Startup Bright is looking to change the way Mexico's homeowners buy solar power. The firm aims to build a software and finance platform that would allow Mexico's solar installers to provide something like a residential "solar subscription."
The 5-person firm just won Y Combinator's first investment in the solar market. Bright founder Jonah Greenberger said, "Y Combinator has so much data on what works and what doesn't." He spoke of the entrepreneurial preparation gained at Stanford University, but also said, "Y Combinator takes it to a whole new level -- and that's why we took their money, so as not to make the mistakes that thousands of other companies have made." (Dropbox and Airbnb are two of the 2,000 companies that have drawn seed funding and incubation from Y Combinator.)
A solar subscription in Mexico
Mexico installed just 67 megawatts of PV in 2014 according to data compiled by GTM Research, but its solar market has been likened to the California market of five or six years ago; by all accounts, it's poised for remarkable growth. (See GTM Research's Latin America PV Playbook for more on this topic.)
Greenberger was in Mexico when we spoke with him on the phone.
The founder, previously a director at Chevron's cleantech practice, suggests that post-2008 mortgage crisis, Mexicans are debt-averse and unwilling to enter into a 20-year contract, so Bright's contracts last for one to four years. He said that the contract is less like a power-purchase agreement, and "more like a Comcast cable subscription." He adds that the inverter manufacturers are providing a remote disconnect so the company "can turn off the system in case of default."
Because "only a small percent of the population has a credit score," the company's analytics focus is on which customers pay their bills, with a preference for higher-income clients in households with net metering. Using standardized solar system sizes, Bright is starting in Mexico and looks to move to Chile and Brazil. Greenberger describes the company's model as being more like software/finance platform Clean Power Finance and less like vertically integrated installer/financier SolarCity. There are already a number of solar leasing companies in Mexico, such as Envolta, as well as large installers such as eSun Energy.
Mexico has a growing GDP and electricity demand that is driving a need for up to 22,000 megawatts of new capacity by 2025, according to GTM Research. Net metering was enacted in Mexico in 2007 and is administered by the Comisión Federal de Electricidad (CFE), Mexico’s state-owned electric utility.
Retail electricity pricing in Mexico is two-tiered; typically, up to 150 kilowatt-hours will cost 6 cents to 10 cents per kilowatt-hour. In most regions, once you consume over 250 kilowatt-hours per month, the DAC rate (“De Alto Consumo,” or high consumption rate) is triggered, bumping up the price to as much as 22 cents per kilowatt-hour.

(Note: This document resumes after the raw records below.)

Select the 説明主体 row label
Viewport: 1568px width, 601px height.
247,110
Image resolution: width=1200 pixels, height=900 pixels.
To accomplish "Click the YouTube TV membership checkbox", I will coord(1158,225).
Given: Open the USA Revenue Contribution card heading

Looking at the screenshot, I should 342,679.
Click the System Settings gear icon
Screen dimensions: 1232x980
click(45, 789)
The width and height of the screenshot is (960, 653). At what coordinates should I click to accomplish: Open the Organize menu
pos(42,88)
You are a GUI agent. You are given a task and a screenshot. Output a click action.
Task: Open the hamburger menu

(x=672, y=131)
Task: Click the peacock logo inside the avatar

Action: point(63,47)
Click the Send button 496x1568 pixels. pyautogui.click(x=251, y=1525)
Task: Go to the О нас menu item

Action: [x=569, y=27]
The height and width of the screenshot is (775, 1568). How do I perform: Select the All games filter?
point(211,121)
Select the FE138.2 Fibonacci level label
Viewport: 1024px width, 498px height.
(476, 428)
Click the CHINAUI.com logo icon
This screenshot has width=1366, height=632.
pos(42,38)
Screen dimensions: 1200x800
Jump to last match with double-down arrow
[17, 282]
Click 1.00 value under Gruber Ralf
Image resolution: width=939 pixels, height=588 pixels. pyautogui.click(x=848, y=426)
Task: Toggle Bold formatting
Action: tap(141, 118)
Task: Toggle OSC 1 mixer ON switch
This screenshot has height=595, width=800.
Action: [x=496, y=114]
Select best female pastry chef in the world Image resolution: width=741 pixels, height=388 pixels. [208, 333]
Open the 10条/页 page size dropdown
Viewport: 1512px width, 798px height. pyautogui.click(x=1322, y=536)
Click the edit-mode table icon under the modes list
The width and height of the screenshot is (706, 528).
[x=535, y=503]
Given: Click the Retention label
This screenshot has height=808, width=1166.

Greenberger said, "The utility model is broken in the U.S., but it's far more broken in other countries." In the developing world, there's "inadequate customer service," and "generation is mostly fossil fuels." He added, "If people in the U.S. don't trust their utility, then people in Mexico really don't trust their utility."
"We want to provide a utility alternative in developing nations," Greenberger said. The founder added that the firm views the homeowner, not the installer, as the customer, and it wants to provide new services and be "a trusted partner that customers love."
He contends that Bright will offer cheaper, cleaner power and "much better customer service." Greenberger adds, "In a country where bank lines often go around the block for routine transactions -- coming in with a service where we care about the customer is shocking."
Greenberger also suggests that the cost to install solar in Mexico is going to be cheaper than in the U.S. because of cheaper labor and soft costs.
"We're trying to merge local-culture [models of] sales and marketing with U.S. best practices from folks that have worked in the best customer service companies in the country. We can scale faster than SolarCity because the markets are much more economic and we are piggybacking on local installers," said Greenberger.
The founder of Bright says his firm can provide "emerging-market return with non-emerging-market risk" by investing low-cost U.S. debt in relatively safe emerging market economies.
Greenberger said, "We just got started. Our goal is to do 50 rooftops by April 1 and 500 by year-end." That would be a good start for a small firm about to face many cultural, corporate and financial learning opportunities.
Adam James, GTM Research's Latin America solar analyst, has reported that "the Mexican distributed generation market is "extremely attractive"; he also suggested that there is an opportunity for a SolarCity presence in the country.
According to James' research, as reported in the Latin America PV Playbook, "The current competitive landscape in Mexico comprises approximately ten to 15 companies performing ~80 percent of distributed generation installations, with the final ~20 percent spread out among several hundred smaller companies. None of these companies have a national presence, although several are growing at an impressive rate and have operations in multiple regions, including eSun, Desmex, Conermex, and Powerstein."
Residential rooftop solar was ripe for innovation on the way to scale in the U.S.
Now other regions could be going through that same transformation.